───── Data section
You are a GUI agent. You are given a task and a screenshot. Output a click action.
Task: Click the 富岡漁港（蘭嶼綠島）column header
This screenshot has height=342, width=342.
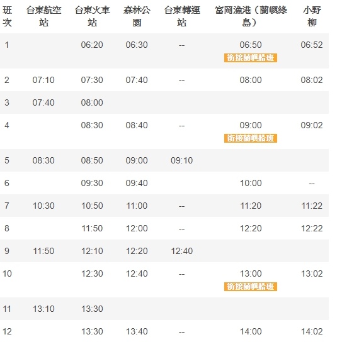(x=251, y=16)
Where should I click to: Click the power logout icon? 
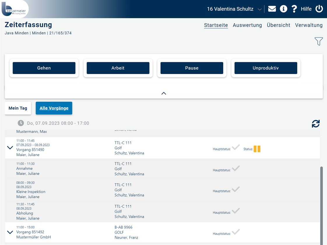click(319, 9)
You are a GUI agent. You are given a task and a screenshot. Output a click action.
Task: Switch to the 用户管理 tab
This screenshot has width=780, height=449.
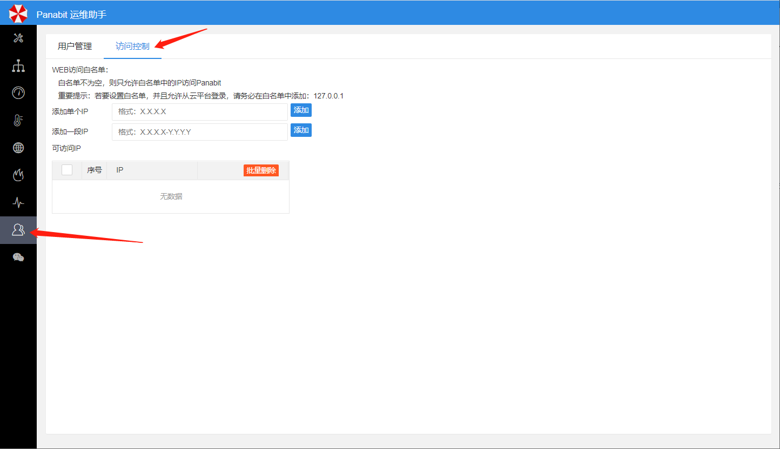(75, 47)
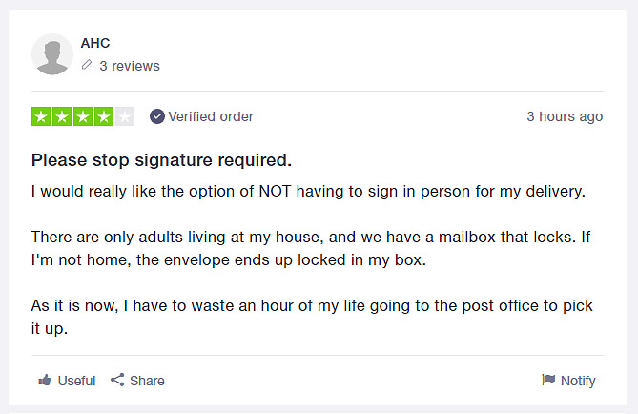Share this review
This screenshot has width=638, height=414.
click(137, 381)
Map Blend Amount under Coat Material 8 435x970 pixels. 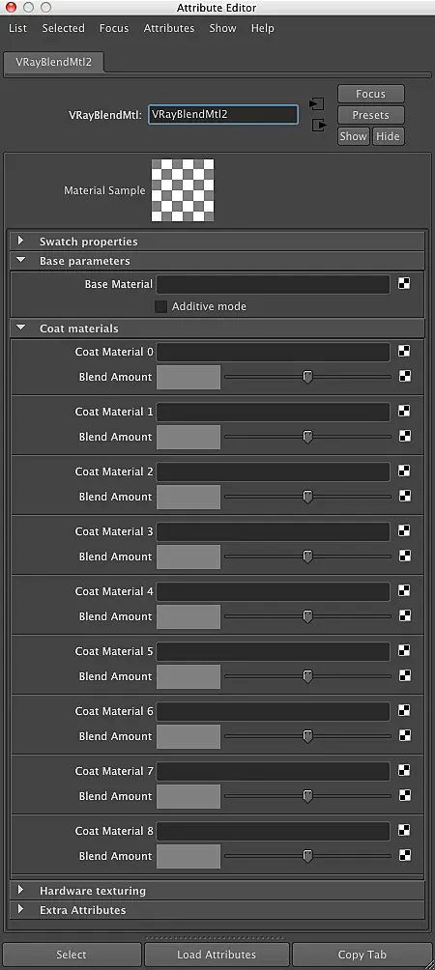405,856
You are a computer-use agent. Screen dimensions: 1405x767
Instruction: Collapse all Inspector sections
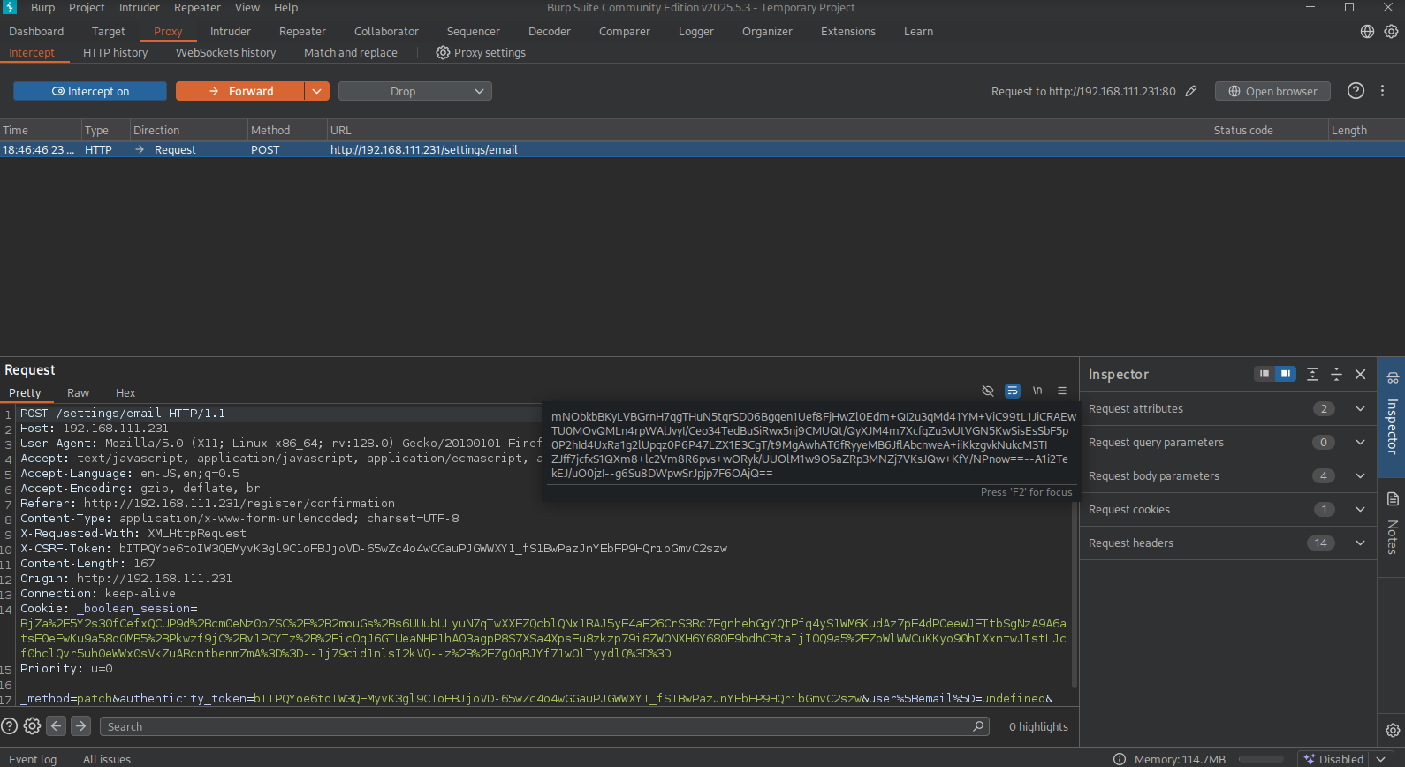pyautogui.click(x=1336, y=375)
──────────
» Exercise brief: Working from the line that contains "You are a computer-use" to the last line of the listing, please quote each line exactly, pictures excluded.

» Exercise answer:
You are a computer-use agent. Screen dimensions: 1405x767
Instruction: Collapse all Inspector sections
pyautogui.click(x=1336, y=375)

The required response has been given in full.